Doch allzu oft stehen Sie unter Strom  - leiden also an Stress -, ohne dies überhaupt bewusst zu registrieren. Denn es gibt so viele Stress-Symptome, die erst einmal kaum mit Stress in Verbindung gebracht werden. Überprüfen Sie deshalb, unter wie vielen Stress-Symptomen Sie tatsächlich leiden.

 

Welche Anzeichen von Stress zeigen sich bei Ihnen?
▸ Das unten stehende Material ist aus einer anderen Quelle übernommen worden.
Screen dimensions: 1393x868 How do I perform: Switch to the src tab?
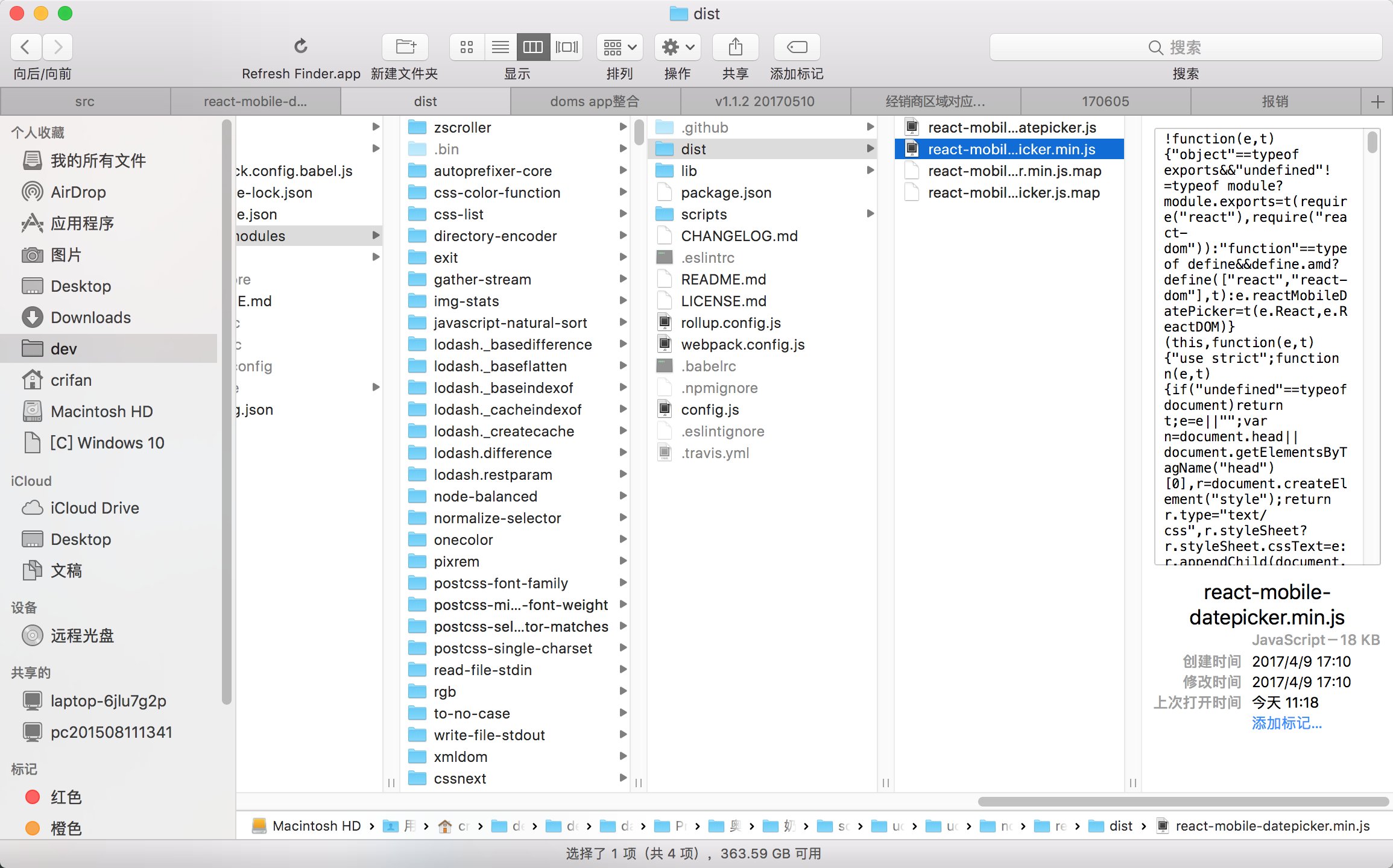(85, 101)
Antworten Sie spontan mit „Ja“ oder „Nein“. Erkennen Sie, unter welchen Stress-Symptomen Sie leiden und wie hoch Ihr Stress tatsächlich ist.

Stress-Symptom

Ja

Nein

Leiden Sie unter Muskelverspannungen?

 

 

Haben Sie wiederkehrende Rückenschmerzen?

 

 

Quälen Sie immer wieder Kopfschmerzen oder Migräne-Attacken?

 

 

Haben Sie (nervöse) Magenbeschwerden wie Sodbrennen, Übelkeit, Brechreiz oder Magendruck?

 

 

Leiden Sie unter Durchfall oder Verstopfung?

 

 

Treten bei Ihnen Ohrengeräusche auf?

 

 

Leiden Sie unter Schwindel – Schwankschwindel oder Drehschwindel?

 

 

Treten Herz-/Kreislaufprobleme auf?

 

 

Reagieren Sie seit einiger Zeit allergisch auf Lebensmittel, Tierhaare, Pollen oder Staub?

 

 

Ist ein Hautausschlag aufgetreten?

 

 

Sind Sie öfter müde und schlapp?

 

 

Leiden Sie unter Schlafstörungen?

 

 

Reagieren Sie auf Kleinigkeiten genervt?

 

 

Sind Sie schnell aufgebracht?

 

 

Haben Sie das Gefühl Ihre Toleranzgrenze ist gesunken, d.h. reagieren Sie schneller als gewöhnlich aggressiv?

 

 

Lassen Sie niemanden mehr an sich heran?

 

 

Ziehen Sie sich immer mehr (in sich) zurück?

 

 

Leiden Sie plötzlich unter Ängsten wie Platzangst, Höhenangst, Flugangst, Panikattacken?

 

 

Sind Sie unzufrieden?

 

 

Fühlen Sie sich innerlich leer – wie ausgebrannt?

 

 

Hat Ihr Tun für Sie keinen Sinn mehr?

 

 

Sind Sie immerzu traurig bis hin zur Depression?

 

 

Trinken Sie mehr Alkohol als gewöhnlich?

 

 

Vergessen Sie immer öfter, was Sie eigentlich tun und sagen wollten? Vergessen Sie Dinge oder Namen?

 

 

Können Sie sich schlechter konzentrieren?

 

 

Ist Ihr Interesse an Ihrer Umwelt und an Neuem gesunken?

 

 

Treten öfters Blackouts auf – beispielsweise bei einem Vortrag, einer Rede oder Präsentation?

 

 

Addieren Sie Ihre „Ja“-Antworten. Eine hohe Anzahl weist auf einen hohen Stress-Level. Zur Stressbewältigung überlegen Sie sich, welchen Stressoren Sie ausgesetzt sind und wie Sie zukünftig mit diesen anders umgehen können.